The literary offerings I’m sharing below are meaningful to me, and I hope they are to you, too.  One thing I know is that Silverstein’s take on Traffic Light is not College Station, Texas.

From John Steinbeck’s The Wayward Bus:

The highway to San Juan de la Cruz was a black-top road.  In the twenties, hundreds of miles of concrete highway had been laid down in California, and the people had sat back and said, “There, that’s permanent.  That will last as long as the Roman roads and longer because no grass can grow up through the concrete to break it.”  But it wasn’t so.  The rubber-shod trucks and the pounding automobiles beat the concrete, and after a while the life went out of it and it began to crumble.  Then a side broke off and the hole crushed through and a crack developed and a little ice in the winter spread the crack, so the resisting concrete could not stand the beating of the rubber and broke down.

· · · · ·

## Task statement
From the passage above, lift out word for word the part that opens with the words containing "The highway to" and closes with "and broke down.".

## Data provided
· · · · ·

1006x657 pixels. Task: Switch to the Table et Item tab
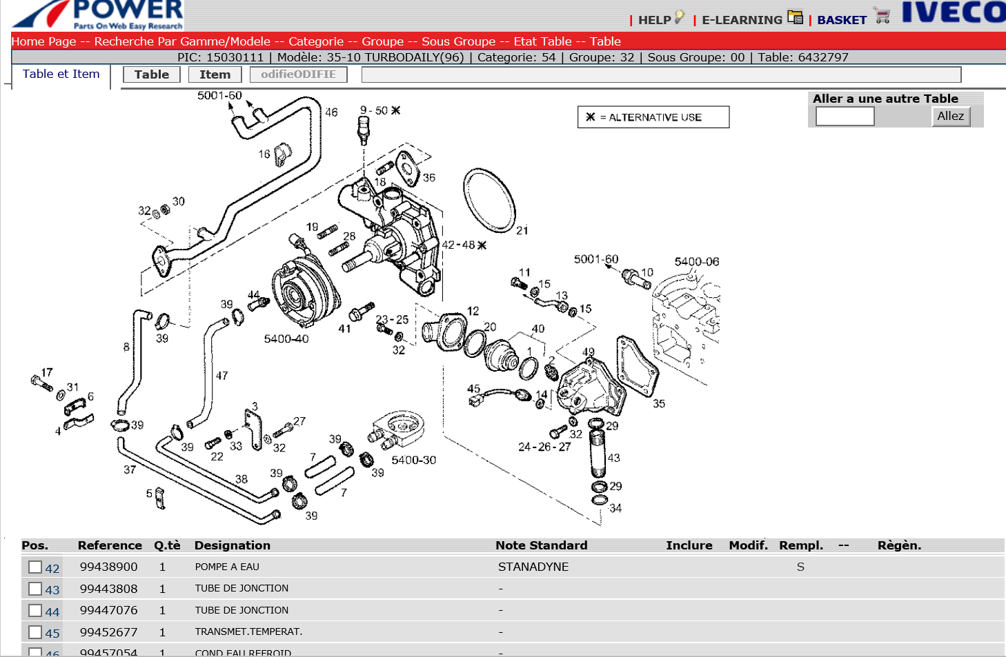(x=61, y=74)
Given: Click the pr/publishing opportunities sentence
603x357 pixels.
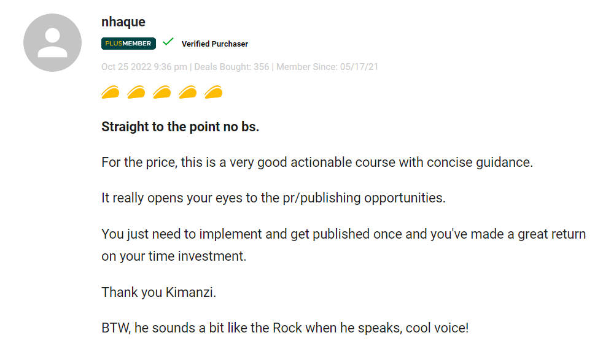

· · · · ·

## Task result
The highway to San Juan de la Cruz was a black-top road.  In the twenties, hundreds of miles of concrete highway had been laid down in California, and the people had sat back and said, “There, that’s permanent.  That will last as long as the Roman roads and longer because no grass can grow up through the concrete to break it.”  But it wasn’t so.  The rubber-shod trucks and the pounding automobiles beat the concrete, and after a while the life went out of it and it began to crumble.  Then a side broke off and the hole crushed through and a crack developed and a little ice in the winter spread the crack, so the resisting concrete could not stand the beating of the rubber and broke down.